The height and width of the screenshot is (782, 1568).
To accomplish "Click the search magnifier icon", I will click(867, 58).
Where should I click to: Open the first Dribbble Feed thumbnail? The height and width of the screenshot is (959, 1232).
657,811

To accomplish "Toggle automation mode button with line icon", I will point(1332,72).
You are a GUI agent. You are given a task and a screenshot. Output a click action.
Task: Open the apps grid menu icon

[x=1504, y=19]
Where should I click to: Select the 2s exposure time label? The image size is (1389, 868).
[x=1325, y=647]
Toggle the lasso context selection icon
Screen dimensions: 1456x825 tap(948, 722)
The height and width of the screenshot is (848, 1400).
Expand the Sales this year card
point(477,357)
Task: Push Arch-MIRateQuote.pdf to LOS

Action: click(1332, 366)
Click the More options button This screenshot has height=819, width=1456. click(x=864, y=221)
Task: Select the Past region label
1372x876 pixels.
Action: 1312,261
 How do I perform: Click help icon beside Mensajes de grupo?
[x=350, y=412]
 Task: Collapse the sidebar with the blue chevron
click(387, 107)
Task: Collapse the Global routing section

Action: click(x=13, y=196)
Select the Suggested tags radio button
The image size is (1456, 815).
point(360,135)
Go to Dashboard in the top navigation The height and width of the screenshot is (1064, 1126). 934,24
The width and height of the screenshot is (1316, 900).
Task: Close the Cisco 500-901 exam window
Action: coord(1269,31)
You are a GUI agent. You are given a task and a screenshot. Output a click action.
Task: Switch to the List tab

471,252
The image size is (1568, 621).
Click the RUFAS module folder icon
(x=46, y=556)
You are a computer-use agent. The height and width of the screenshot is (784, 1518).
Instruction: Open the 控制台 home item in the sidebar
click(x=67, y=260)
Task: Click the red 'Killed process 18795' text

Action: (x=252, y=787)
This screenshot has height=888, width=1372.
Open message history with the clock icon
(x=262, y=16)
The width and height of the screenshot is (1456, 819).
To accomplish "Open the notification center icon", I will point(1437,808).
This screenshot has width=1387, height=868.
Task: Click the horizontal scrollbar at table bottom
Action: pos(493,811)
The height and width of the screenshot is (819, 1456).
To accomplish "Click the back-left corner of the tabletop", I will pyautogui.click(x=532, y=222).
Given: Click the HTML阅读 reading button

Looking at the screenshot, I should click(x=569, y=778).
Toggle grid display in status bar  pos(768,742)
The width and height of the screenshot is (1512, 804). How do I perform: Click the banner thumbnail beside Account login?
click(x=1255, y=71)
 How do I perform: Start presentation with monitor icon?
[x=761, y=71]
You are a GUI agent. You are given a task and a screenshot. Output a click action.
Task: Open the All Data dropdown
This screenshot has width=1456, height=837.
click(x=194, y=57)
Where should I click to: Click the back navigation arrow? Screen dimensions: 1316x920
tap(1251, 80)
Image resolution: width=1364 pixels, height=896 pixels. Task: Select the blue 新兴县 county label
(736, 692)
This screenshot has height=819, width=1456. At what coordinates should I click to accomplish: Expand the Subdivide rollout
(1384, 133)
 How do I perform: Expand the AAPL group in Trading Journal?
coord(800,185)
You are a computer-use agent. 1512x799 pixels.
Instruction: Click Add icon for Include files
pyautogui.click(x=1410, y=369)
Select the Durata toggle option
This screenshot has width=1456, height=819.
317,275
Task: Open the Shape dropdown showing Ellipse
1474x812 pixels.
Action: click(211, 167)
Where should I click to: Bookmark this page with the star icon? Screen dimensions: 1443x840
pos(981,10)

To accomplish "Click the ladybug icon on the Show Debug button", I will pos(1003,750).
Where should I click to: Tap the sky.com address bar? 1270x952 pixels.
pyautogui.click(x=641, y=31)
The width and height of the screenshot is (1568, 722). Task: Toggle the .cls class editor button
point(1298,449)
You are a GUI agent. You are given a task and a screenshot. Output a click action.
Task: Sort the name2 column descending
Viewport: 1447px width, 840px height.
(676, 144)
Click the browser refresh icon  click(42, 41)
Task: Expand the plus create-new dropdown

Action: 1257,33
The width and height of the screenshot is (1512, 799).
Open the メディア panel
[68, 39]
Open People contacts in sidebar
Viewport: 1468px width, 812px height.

Goal of the exercise
Line by line, reproduce the data above exactly.

Exercise response
The height and width of the screenshot is (782, 1568).
To accomplish "Click the search magnifier icon", I will click(867, 58).
Where should I click to: Open the first Dribbble Feed thumbnail? The height and width of the screenshot is (959, 1232).
657,811

To accomplish "Toggle automation mode button with line icon", I will point(1332,72).
You are a GUI agent. You are given a task and a screenshot. Output a click action.
Task: Open the apps grid menu icon

[x=1504, y=19]
Where should I click to: Select the 2s exposure time label? The image size is (1389, 868).
[x=1325, y=647]
Toggle the lasso context selection icon
Screen dimensions: 1456x825 tap(948, 722)
The height and width of the screenshot is (848, 1400).
Expand the Sales this year card
point(477,357)
Task: Push Arch-MIRateQuote.pdf to LOS

Action: click(1332, 366)
Click the More options button This screenshot has height=819, width=1456. click(x=864, y=221)
Task: Select the Past region label
1372x876 pixels.
Action: 1312,261
 How do I perform: Click help icon beside Mensajes de grupo?
[x=350, y=412]
 Task: Collapse the sidebar with the blue chevron
click(387, 107)
Task: Collapse the Global routing section

Action: click(x=13, y=196)
Select the Suggested tags radio button
The image size is (1456, 815).
point(360,135)
Go to Dashboard in the top navigation The height and width of the screenshot is (1064, 1126). 934,24
The width and height of the screenshot is (1316, 900).
Task: Close the Cisco 500-901 exam window
Action: coord(1269,31)
You are a GUI agent. You are given a task and a screenshot. Output a click action.
Task: Switch to the List tab

471,252
The image size is (1568, 621).
Click the RUFAS module folder icon
(x=46, y=556)
You are a computer-use agent. The height and width of the screenshot is (784, 1518).
Instruction: Open the 控制台 home item in the sidebar
click(x=67, y=260)
Task: Click the red 'Killed process 18795' text

Action: (x=252, y=787)
This screenshot has height=888, width=1372.
Open message history with the clock icon
(x=262, y=16)
The width and height of the screenshot is (1456, 819).
To accomplish "Open the notification center icon", I will point(1437,808).
This screenshot has width=1387, height=868.
Task: Click the horizontal scrollbar at table bottom
Action: pos(493,811)
The height and width of the screenshot is (819, 1456).
To accomplish "Click the back-left corner of the tabletop", I will pyautogui.click(x=532, y=222).
Given: Click the HTML阅读 reading button

Looking at the screenshot, I should click(x=569, y=778).
Toggle grid display in status bar  pos(768,742)
The width and height of the screenshot is (1512, 804). How do I perform: Click the banner thumbnail beside Account login?
click(x=1255, y=71)
 How do I perform: Start presentation with monitor icon?
[x=761, y=71]
You are a GUI agent. You are given a task and a screenshot. Output a click action.
Task: Open the All Data dropdown
This screenshot has width=1456, height=837.
click(x=194, y=57)
Where should I click to: Click the back navigation arrow? Screen dimensions: 1316x920
tap(1251, 80)
Image resolution: width=1364 pixels, height=896 pixels. Task: Select the blue 新兴县 county label
(736, 692)
This screenshot has height=819, width=1456. At what coordinates should I click to accomplish: Expand the Subdivide rollout
(1384, 133)
 How do I perform: Expand the AAPL group in Trading Journal?
coord(800,185)
You are a computer-use agent. 1512x799 pixels.
Instruction: Click Add icon for Include files
pyautogui.click(x=1410, y=369)
Select the Durata toggle option
This screenshot has width=1456, height=819.
317,275
Task: Open the Shape dropdown showing Ellipse
1474x812 pixels.
Action: click(211, 167)
Where should I click to: Bookmark this page with the star icon? Screen dimensions: 1443x840
pos(981,10)

To accomplish "Click the ladybug icon on the Show Debug button", I will pos(1003,750).
Where should I click to: Tap the sky.com address bar? 1270x952 pixels.
pyautogui.click(x=641, y=31)
The width and height of the screenshot is (1568, 722). Task: Toggle the .cls class editor button
point(1298,449)
You are a GUI agent. You are given a task and a screenshot. Output a click action.
Task: Sort the name2 column descending
Viewport: 1447px width, 840px height.
(676, 144)
Click the browser refresh icon  click(42, 41)
Task: Expand the plus create-new dropdown

Action: 1257,33
The width and height of the screenshot is (1512, 799).
Open the メディア panel
[68, 39]
Open People contacts in sidebar
Viewport: 1468px width, 812px height.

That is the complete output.